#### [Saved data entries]
★ ★ ★ ★ ★

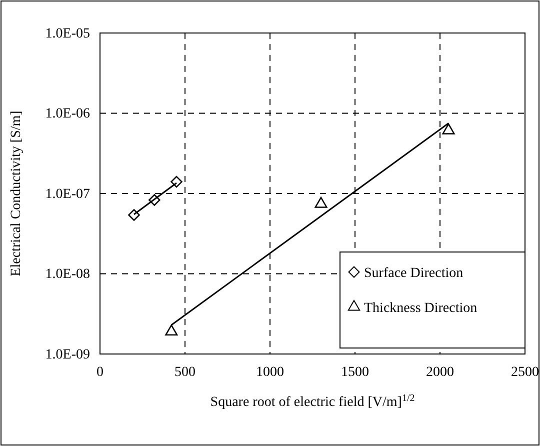 The height and width of the screenshot is (446, 540). I want to click on y-tick-label: 1.0E-05, so click(68, 34).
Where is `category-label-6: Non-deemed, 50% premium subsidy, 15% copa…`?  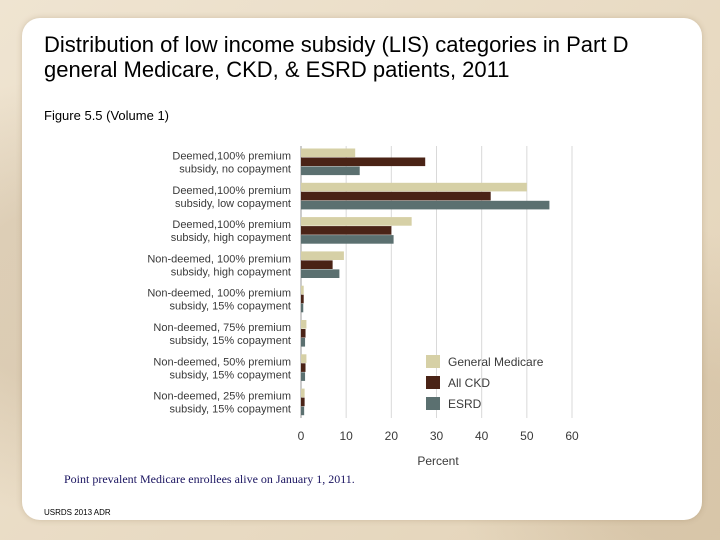 category-label-6: Non-deemed, 50% premium subsidy, 15% copa… is located at coordinates (222, 368).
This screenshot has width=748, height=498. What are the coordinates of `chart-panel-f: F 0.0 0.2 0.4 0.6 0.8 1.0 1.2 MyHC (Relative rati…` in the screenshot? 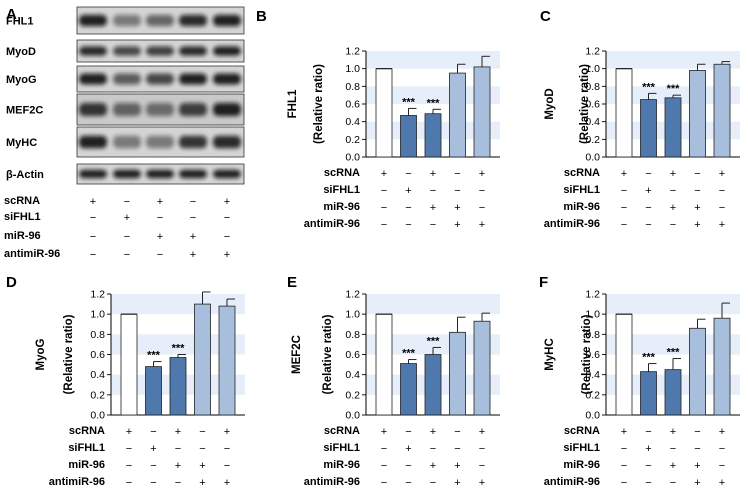 It's located at (640, 382).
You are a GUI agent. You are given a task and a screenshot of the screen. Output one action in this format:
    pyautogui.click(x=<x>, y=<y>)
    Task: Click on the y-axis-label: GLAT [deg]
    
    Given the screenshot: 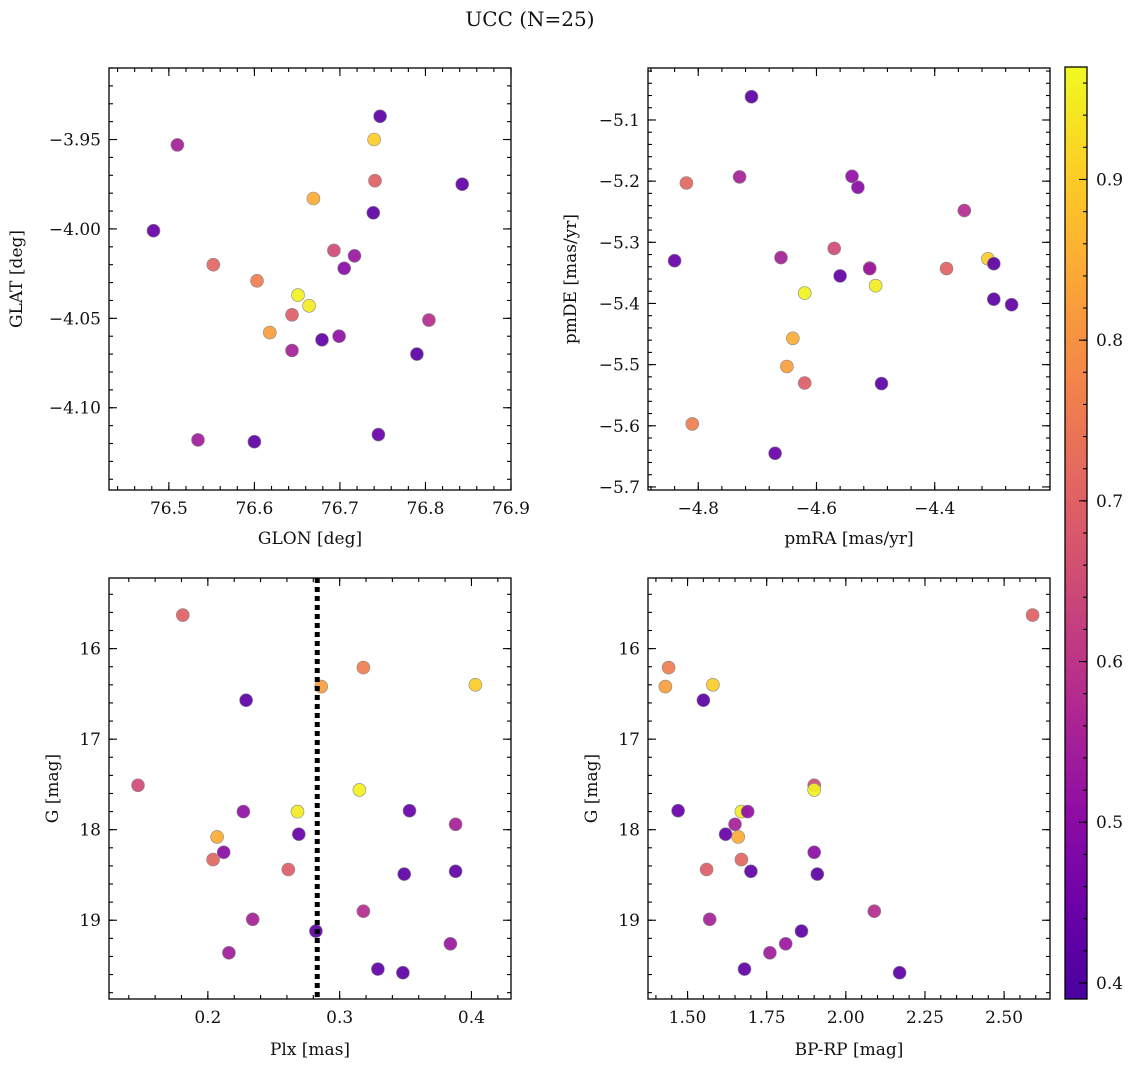 What is the action you would take?
    pyautogui.click(x=17, y=279)
    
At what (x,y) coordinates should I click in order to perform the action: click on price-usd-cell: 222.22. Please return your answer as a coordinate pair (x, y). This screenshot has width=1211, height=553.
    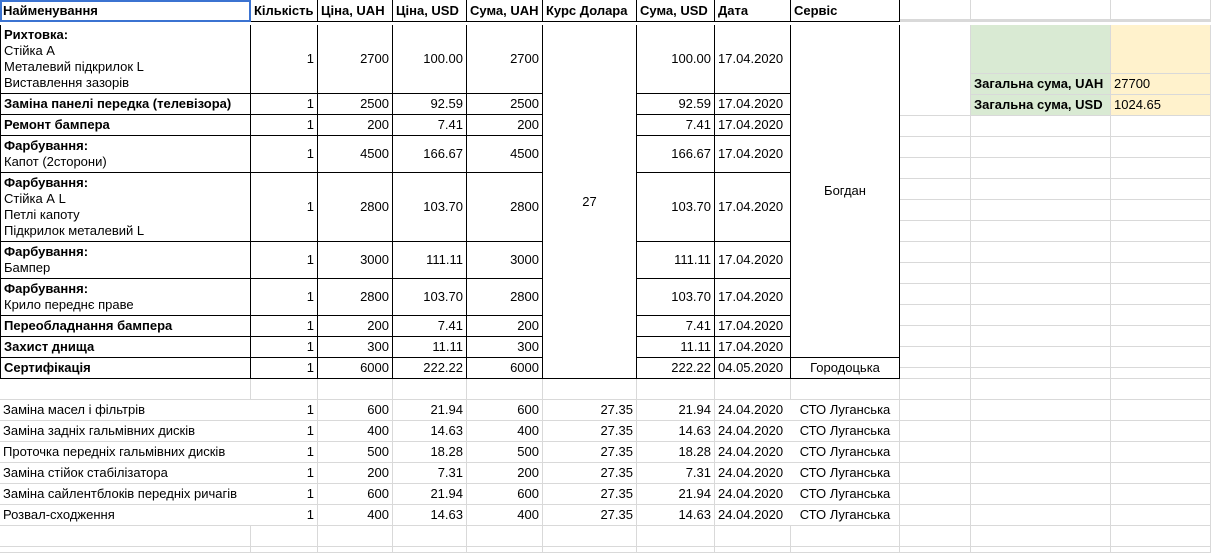
    Looking at the image, I should click on (430, 368).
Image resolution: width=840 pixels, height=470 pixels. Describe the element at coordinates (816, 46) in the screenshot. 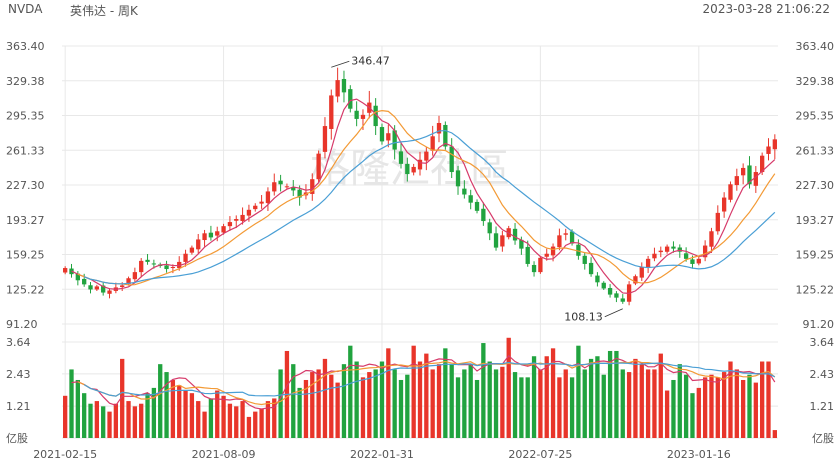

I see `y-tick-label-right: 363.40` at that location.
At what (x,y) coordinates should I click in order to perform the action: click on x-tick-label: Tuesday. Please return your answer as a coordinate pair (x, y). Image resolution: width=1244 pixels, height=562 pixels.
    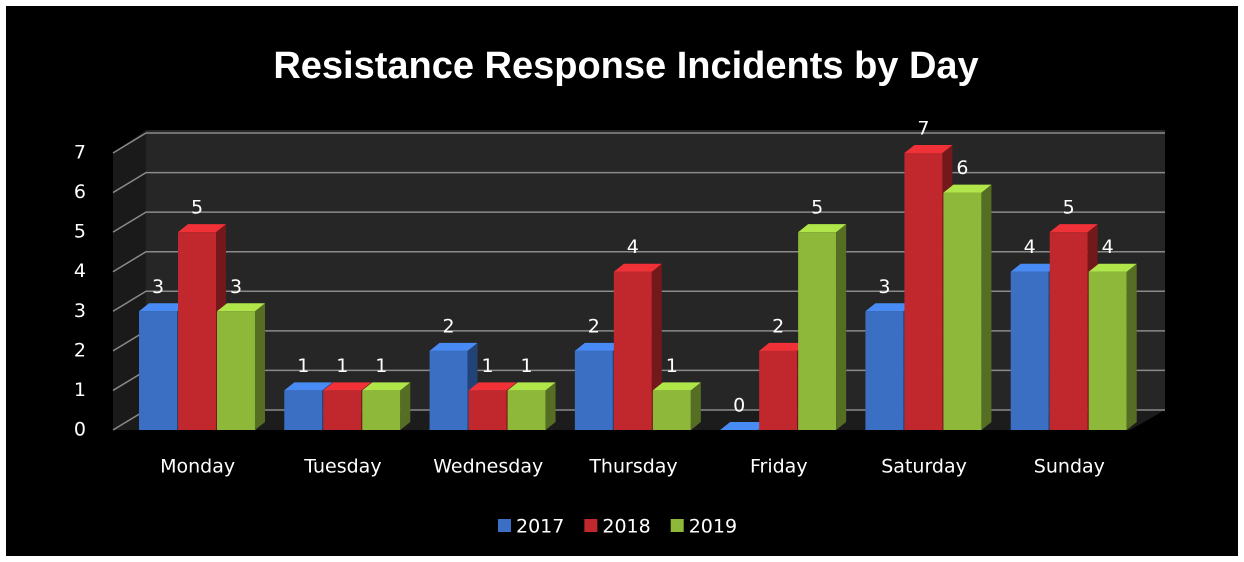
    Looking at the image, I should click on (342, 467).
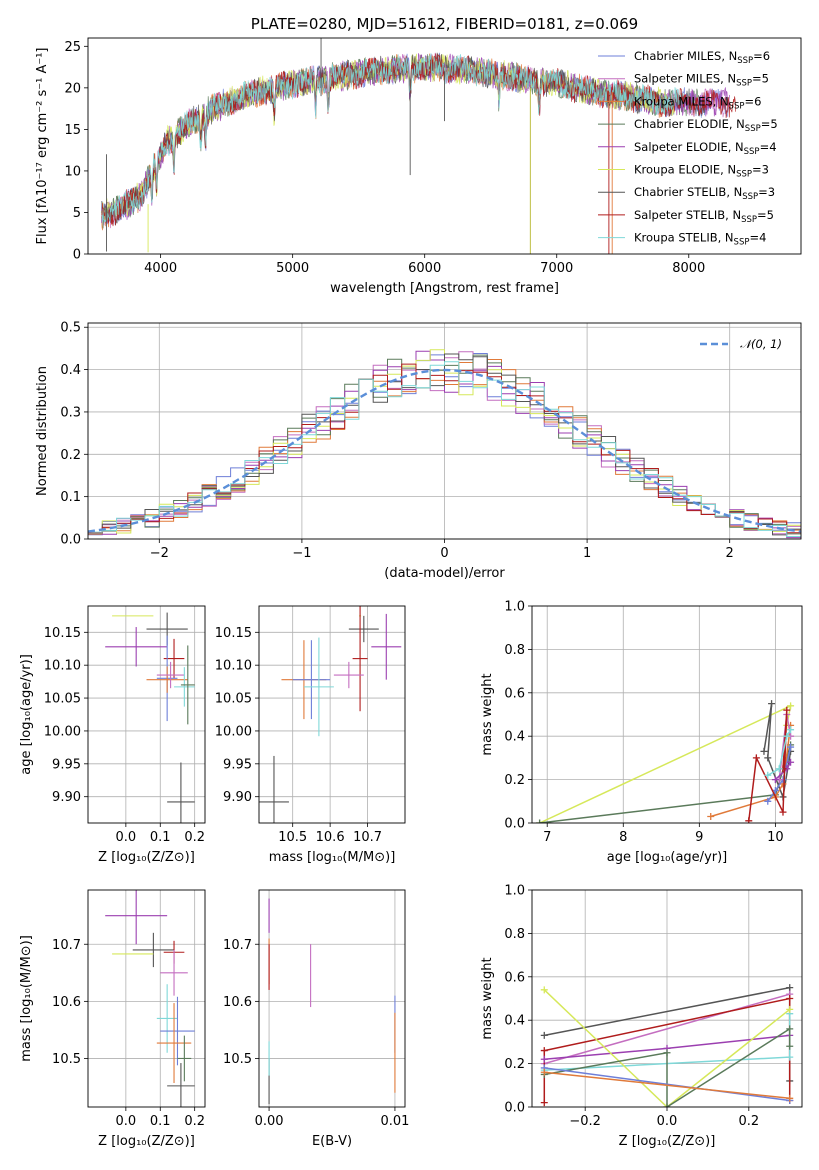 The image size is (819, 1170). Describe the element at coordinates (238, 946) in the screenshot. I see `y-tick-label: 10.7` at that location.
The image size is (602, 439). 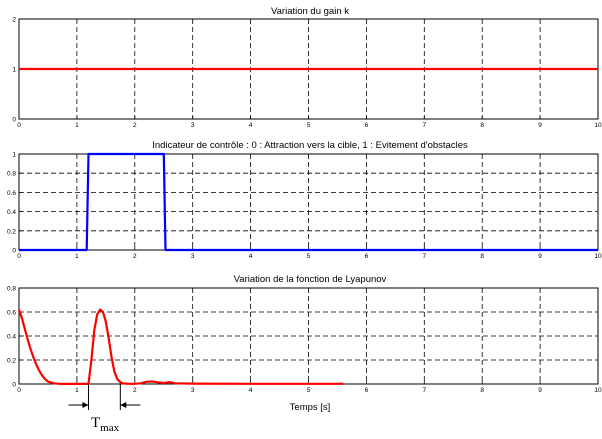 I want to click on y-tick-label: 2, so click(x=14, y=20).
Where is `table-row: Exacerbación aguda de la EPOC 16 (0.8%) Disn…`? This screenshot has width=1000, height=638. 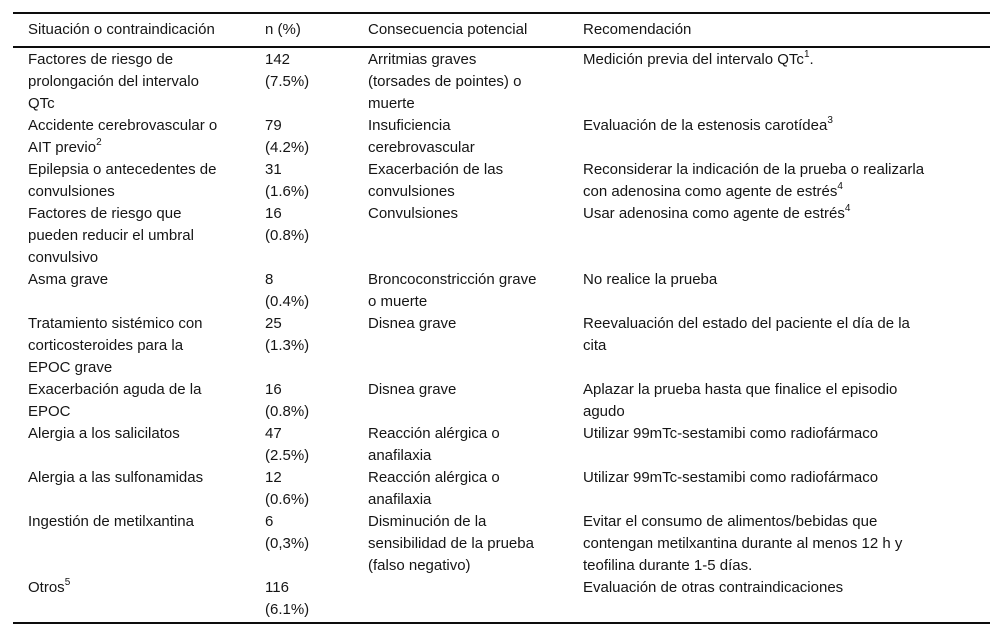
table-row: Exacerbación aguda de la EPOC 16 (0.8%) Disn… is located at coordinates (509, 401).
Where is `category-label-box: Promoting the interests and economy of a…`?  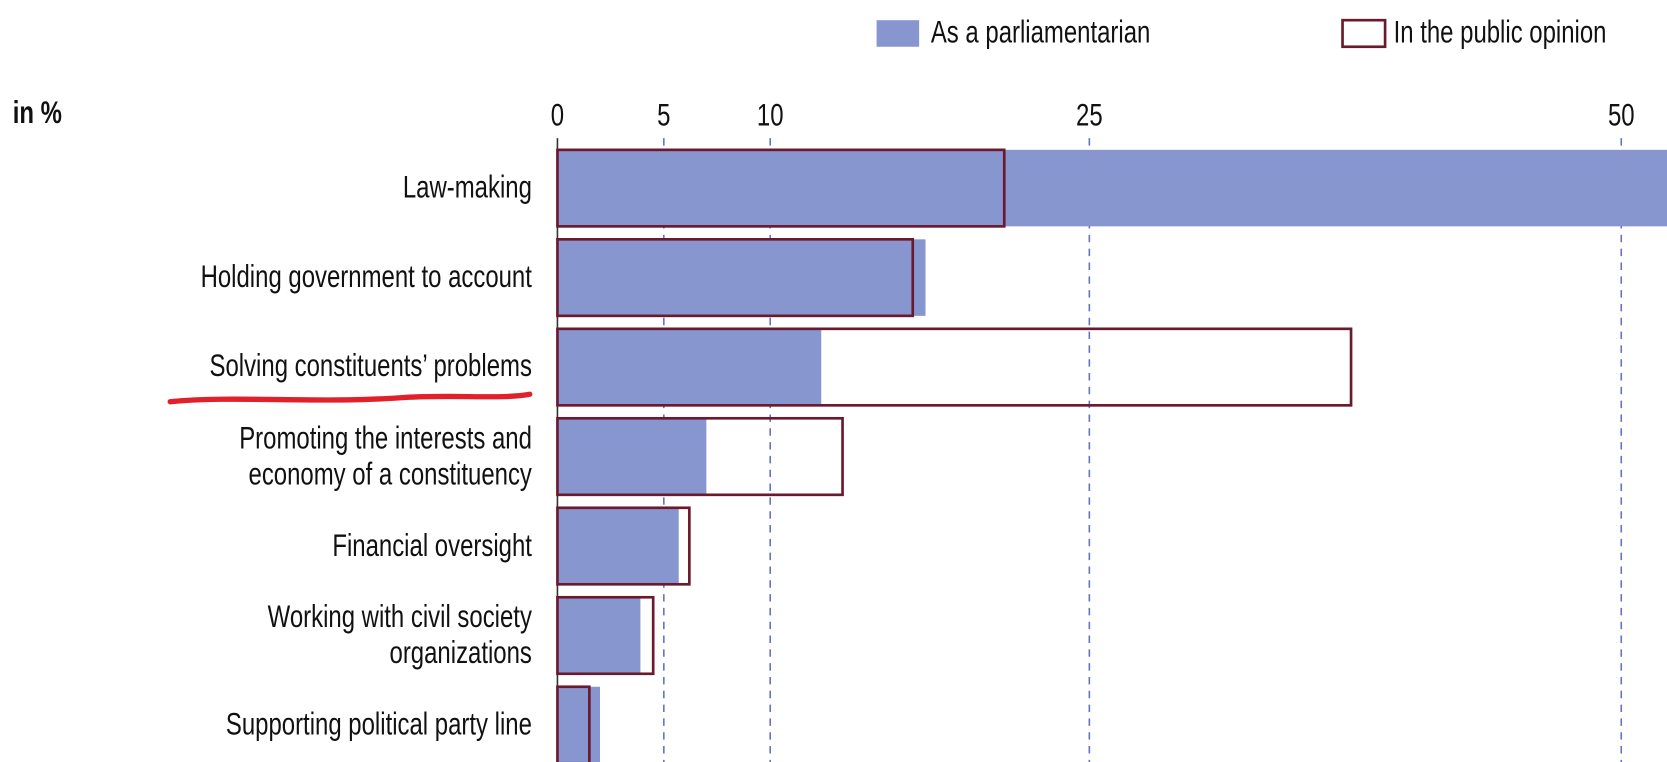 category-label-box: Promoting the interests and economy of a… is located at coordinates (386, 456).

★ ★ ★ ★ ★

#### [Job]
Update the part that opens with the line containing "has width=1000, height=638." and closes with the line containing "table-row: Exacerbación aguda de la EPOC 16 (0.8%) Disn… is" by changing "screenshot" to "capture" and keeping everything else the same. Leave the pictures out of your answer.

#### [Solution]
Where is `table-row: Exacerbación aguda de la EPOC 16 (0.8%) Disn…`? This capture has width=1000, height=638. 
table-row: Exacerbación aguda de la EPOC 16 (0.8%) Disn… is located at coordinates (509, 401).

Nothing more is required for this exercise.